Wednesday, July 13, 2011

Eggs: Crack Your Way to Better Health

We so often speak of superfoods like blueberries, chia seeds, acai berries and kale, but there are a whack of less popularized superheroes of the food world that deserve more attention more often. One such 'below the radar' superfood is the good old egg.

Eggs have had a tumultuous relationship with the media and health and wellness world throughout history. One decade they're good for you, one decade they should be avoided like the plague. So what's the real deal? The truth is, if you want to do wonders for your health, you should get

Eggs truly are the most perfect food we can eat. Not only do they have every single amino acid required to maintain our health, keep our muscles strong, and our frames lean, they are also jam-packed with vitamins and minerals as well as healthy fats. One large egg contains approximately 70 calories, 6 grams of high-quality, easily absorbable protein and 5 grams of total fat. Most of that fat is made up of the healthy, unsaturated type.

When it comes to vitamins and minerals, eggs are a great source of zinc, vitamin A, and B-vitamins including folate, riboflavin and B6. In addition, eggs contain the antioxidant lutein, which may protect against the progress of early heart disease and helps keep your vision sharp. They also contain choline, which has been linked to improvements in memory. To cap things, eggs contain vitamin D which is essential for bone health in as well as the prevention of so many chronic diseases.

You can cook eggs so many ways that they really never get boring; hard-boiled, scrambled, poached, sunny side up, in an omelet, frittata or strata...the possibilities are endless! To cap things, they're so affordable for how much you get that there's no excuse not to have eggs in the house.

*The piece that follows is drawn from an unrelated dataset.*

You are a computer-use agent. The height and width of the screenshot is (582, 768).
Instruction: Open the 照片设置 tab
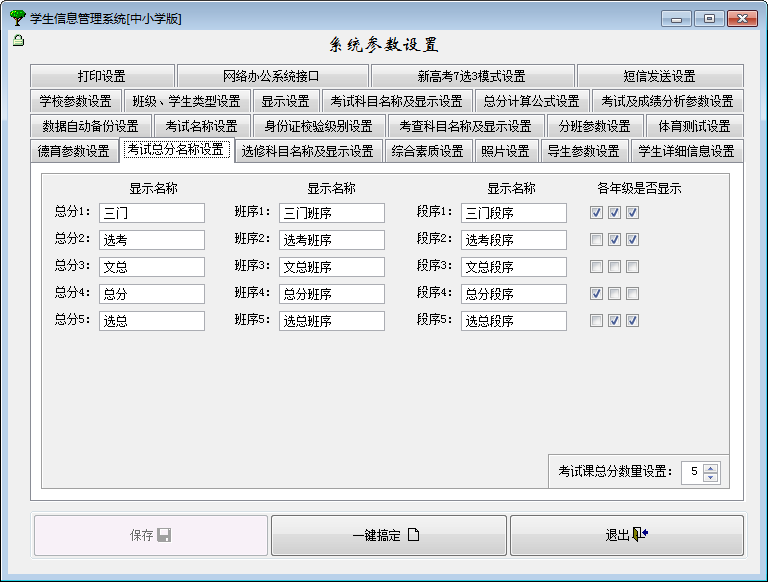coord(505,151)
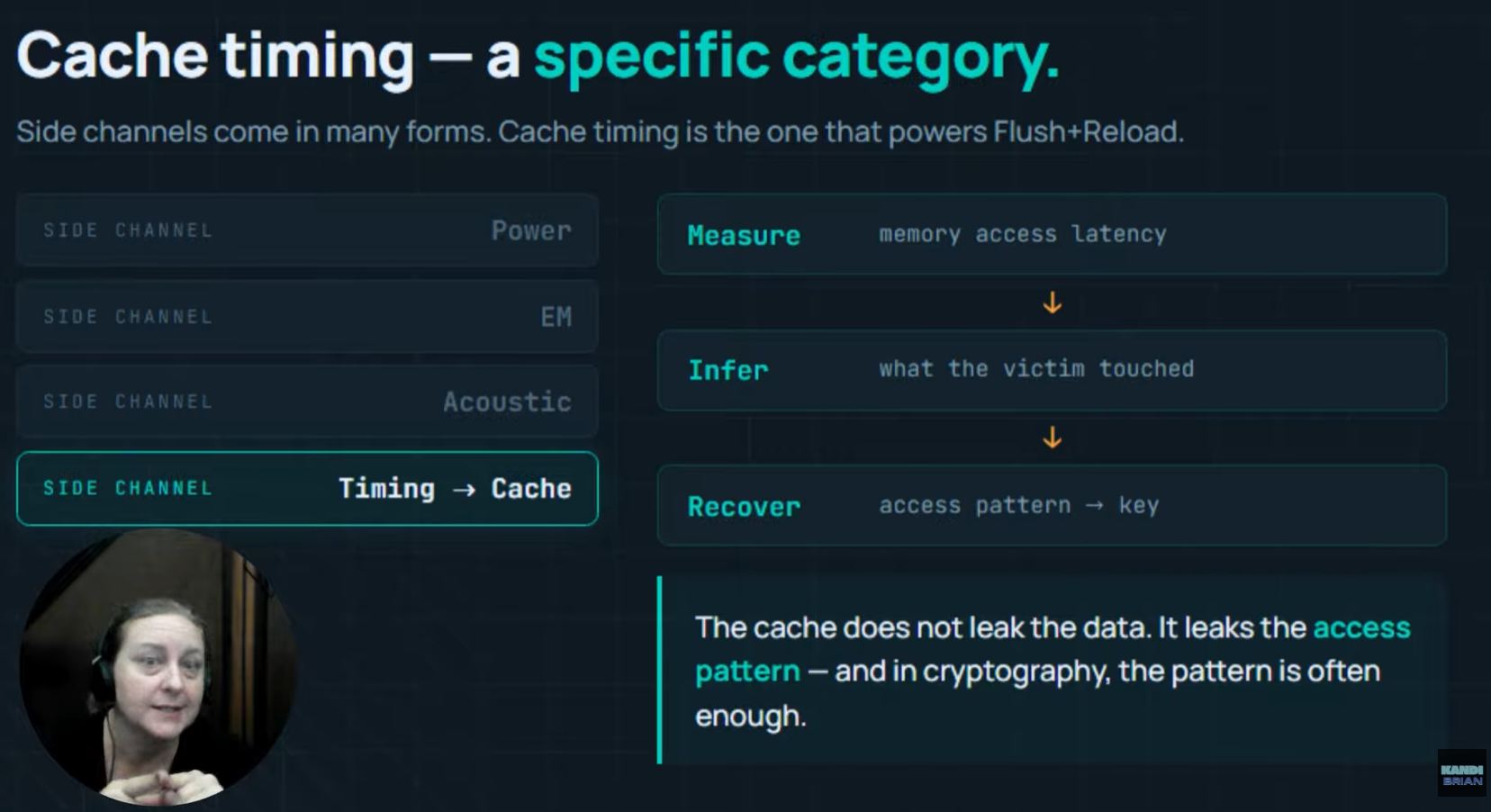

One reason why some people skimp on eggs is because the yolks contain cholesterol and saturated fat. In truth, your body actually makes 80% of the cholesterol in your body, while the remaining 20% is supplied through your diet. In addition, throughout the years, we have found that early studies that linked eggs to high cholesterol levels had confounding factors that skewed the results toward a more negative picture. In fact, a healthy person can eat one egg each day, for a total of 7 eggs a week with no effect on raising their blood cholesterol levels. People with health conditions such as high cholesterol or type 2 diabetes should stick to around 2 whole eggs per week, but as many whites as they like.

The good news is that for everyone, egg whites are completely fine! Eat as many as you like! They are made up of pure, healthy protein, which is so essential to our health.The only downside is that egg whites alone lack all of the other good elements that whole eggs possess, as they are found in the yolks. Not to worry, a healthy, balanced diet should make up for that easily!

So what are you waiting for? Get cracking!